Graduate Program in Society and Culture
The Graduate Program in Society and Culture is designed to further students' understanding of the theoretical and intellectual foundations of sociological and anthropological thought and to offer them the tools to critically study and analyze a variety of social and cultural phenomena.
The program includes three possible specializations:
A Research Track in Anthropology (with thesis): This research track is designed to develop students' understanding of cultures and cultural phenomena, and of the ways social processes reflects the cultures within which they unfold. Contemporary anthropology deals with a variety of subjects such as organizations, the economy, religion, gender, and art, and is based on a rich theoretical and intellectual tradition of thought. Its methological practice--ethnography--is based on direct contact between the researcher and the studied culture. In recent years, a sub-field of practical anthropolgy has been developed, whereby ethnographers act as consultants in their fields of expertise.

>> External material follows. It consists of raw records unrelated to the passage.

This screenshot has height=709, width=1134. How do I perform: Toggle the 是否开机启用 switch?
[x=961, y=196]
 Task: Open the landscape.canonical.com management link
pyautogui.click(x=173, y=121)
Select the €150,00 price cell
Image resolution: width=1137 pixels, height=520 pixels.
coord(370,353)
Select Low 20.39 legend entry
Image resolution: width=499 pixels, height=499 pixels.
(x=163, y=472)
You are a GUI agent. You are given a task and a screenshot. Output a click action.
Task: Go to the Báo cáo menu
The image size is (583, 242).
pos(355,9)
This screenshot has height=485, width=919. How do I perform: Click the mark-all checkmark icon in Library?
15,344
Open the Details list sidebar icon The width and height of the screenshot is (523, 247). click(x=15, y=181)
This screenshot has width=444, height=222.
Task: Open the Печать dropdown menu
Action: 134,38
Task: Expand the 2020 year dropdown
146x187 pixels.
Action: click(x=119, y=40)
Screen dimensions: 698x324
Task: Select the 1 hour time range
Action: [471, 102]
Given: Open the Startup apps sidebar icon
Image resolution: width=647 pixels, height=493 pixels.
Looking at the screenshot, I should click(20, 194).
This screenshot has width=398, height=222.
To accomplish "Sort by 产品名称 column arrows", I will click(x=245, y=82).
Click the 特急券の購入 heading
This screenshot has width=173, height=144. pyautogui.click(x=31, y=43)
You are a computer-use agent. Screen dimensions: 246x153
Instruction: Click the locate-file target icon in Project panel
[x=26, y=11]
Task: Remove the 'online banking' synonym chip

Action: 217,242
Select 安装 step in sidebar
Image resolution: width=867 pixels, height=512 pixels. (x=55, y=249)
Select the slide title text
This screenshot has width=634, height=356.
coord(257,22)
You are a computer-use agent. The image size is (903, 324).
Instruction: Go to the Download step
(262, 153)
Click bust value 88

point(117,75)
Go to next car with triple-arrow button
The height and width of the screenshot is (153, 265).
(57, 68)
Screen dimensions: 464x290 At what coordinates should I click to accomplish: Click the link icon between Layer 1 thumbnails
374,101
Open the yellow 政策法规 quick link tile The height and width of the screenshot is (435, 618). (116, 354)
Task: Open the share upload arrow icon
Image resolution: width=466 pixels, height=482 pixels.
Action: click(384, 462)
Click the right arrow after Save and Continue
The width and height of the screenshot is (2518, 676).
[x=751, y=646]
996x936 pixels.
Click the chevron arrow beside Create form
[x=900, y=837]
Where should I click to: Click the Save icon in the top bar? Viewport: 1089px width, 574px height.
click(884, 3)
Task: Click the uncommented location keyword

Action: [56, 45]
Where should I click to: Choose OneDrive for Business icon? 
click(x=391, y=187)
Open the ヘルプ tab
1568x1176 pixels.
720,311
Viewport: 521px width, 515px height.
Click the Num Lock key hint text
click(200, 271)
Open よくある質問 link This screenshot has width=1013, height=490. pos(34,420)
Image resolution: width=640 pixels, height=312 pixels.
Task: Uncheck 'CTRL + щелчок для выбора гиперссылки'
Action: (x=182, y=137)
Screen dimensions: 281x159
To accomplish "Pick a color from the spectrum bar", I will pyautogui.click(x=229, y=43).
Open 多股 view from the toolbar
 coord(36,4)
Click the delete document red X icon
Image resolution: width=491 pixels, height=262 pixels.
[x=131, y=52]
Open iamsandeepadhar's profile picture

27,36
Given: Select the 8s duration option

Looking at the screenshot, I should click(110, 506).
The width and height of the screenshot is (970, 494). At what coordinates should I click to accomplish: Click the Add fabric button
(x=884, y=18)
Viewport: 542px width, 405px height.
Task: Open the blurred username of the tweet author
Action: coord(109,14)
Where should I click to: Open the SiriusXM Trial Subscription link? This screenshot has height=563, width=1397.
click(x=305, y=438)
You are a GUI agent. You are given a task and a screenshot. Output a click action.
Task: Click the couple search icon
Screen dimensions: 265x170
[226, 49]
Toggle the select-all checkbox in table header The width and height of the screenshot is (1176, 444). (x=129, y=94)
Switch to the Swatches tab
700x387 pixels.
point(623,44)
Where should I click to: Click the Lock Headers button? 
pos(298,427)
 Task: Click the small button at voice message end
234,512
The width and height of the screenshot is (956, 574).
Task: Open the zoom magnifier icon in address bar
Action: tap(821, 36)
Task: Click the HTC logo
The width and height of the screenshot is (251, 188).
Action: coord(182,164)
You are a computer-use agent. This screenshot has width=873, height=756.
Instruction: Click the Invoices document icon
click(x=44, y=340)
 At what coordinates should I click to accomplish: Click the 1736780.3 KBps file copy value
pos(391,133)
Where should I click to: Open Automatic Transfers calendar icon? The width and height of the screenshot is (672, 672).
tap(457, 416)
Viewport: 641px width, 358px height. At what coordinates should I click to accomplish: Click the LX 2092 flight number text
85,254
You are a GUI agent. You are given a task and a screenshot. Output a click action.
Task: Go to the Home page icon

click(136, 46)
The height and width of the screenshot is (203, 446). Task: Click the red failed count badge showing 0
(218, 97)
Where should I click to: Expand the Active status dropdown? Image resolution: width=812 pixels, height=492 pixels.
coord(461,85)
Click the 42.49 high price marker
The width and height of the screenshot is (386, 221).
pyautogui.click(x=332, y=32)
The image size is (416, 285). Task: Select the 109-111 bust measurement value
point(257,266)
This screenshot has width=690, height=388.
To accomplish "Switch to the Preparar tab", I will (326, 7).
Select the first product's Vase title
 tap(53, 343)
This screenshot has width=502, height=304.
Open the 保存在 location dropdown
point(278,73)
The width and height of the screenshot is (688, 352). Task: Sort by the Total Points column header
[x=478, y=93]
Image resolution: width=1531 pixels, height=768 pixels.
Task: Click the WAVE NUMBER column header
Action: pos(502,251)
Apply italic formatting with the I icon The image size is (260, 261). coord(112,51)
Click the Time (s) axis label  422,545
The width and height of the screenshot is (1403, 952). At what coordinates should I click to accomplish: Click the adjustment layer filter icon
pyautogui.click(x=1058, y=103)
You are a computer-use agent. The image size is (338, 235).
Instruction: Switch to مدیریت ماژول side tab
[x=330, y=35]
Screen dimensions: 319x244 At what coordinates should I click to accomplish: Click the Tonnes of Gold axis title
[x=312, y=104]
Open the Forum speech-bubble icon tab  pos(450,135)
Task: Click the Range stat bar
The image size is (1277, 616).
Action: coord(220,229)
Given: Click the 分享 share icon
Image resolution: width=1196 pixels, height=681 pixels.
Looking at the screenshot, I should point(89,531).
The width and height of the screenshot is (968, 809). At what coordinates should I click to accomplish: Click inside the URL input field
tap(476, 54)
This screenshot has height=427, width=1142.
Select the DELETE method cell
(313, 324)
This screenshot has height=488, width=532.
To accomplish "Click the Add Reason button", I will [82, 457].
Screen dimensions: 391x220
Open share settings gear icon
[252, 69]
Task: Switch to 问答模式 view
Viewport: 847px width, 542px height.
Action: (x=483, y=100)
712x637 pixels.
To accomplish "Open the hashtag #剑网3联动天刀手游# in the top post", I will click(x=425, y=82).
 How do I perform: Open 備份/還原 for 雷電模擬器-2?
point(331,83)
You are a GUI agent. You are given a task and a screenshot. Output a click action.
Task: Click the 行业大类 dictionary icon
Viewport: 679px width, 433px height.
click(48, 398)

Following are examples of the anthropological topics that are researched and studied in the department: religious communities and rituals, ethnicity in Israel, globalization and culture, health and sickness, theater and cultural performance, childhood and old age as cultures, organizational cultures, cultural change processes, emotions in cultural contexts, and more.
A Research Track in the Sociology of Health (with thesis): The sociology of health uses the theoretical and methodological frames of sociology to further the understanding of social and behavioral processes related to health and medicine. The sociology of health is characterized by a practical emphasis, and is partly designed to improve public health and preventive medicine. The sociology of health touches upon organizational issues (the sociology of health systems), social-psychological issues, epidemiological issues, and anthropological issues.
Following are example of the sociology of health topics that are researched and studied in the department: personal experiences of illness, internet support group , improvement of health services and doctor-patient relationships, health and immigration, social aspects of fertility and family planning.
The Track in Society and Culture (a research track or a non thesis track): The track in society and culture focuses on sociology's core scientific, intellectual, and research foundations. It is designed for students wishing to further their understanding of human societies in general, of Israeli society in particular, and of a variety of topics such as societal structures, the relations between society and the state, collective identities, nationalism and globalization, and so forth. The program in Society and Culture seeks to develop students' conceptual and analytical sociological capabilities and to further their understanding the structural and cultural attributes of social life.
Following are example of the society and culture topics that are researched and studied in the department: civil society and institutions, social inequlity, social conflict, power and control, family and community, gender, ethnicity and religion, social movements, social resistance, and collective memory.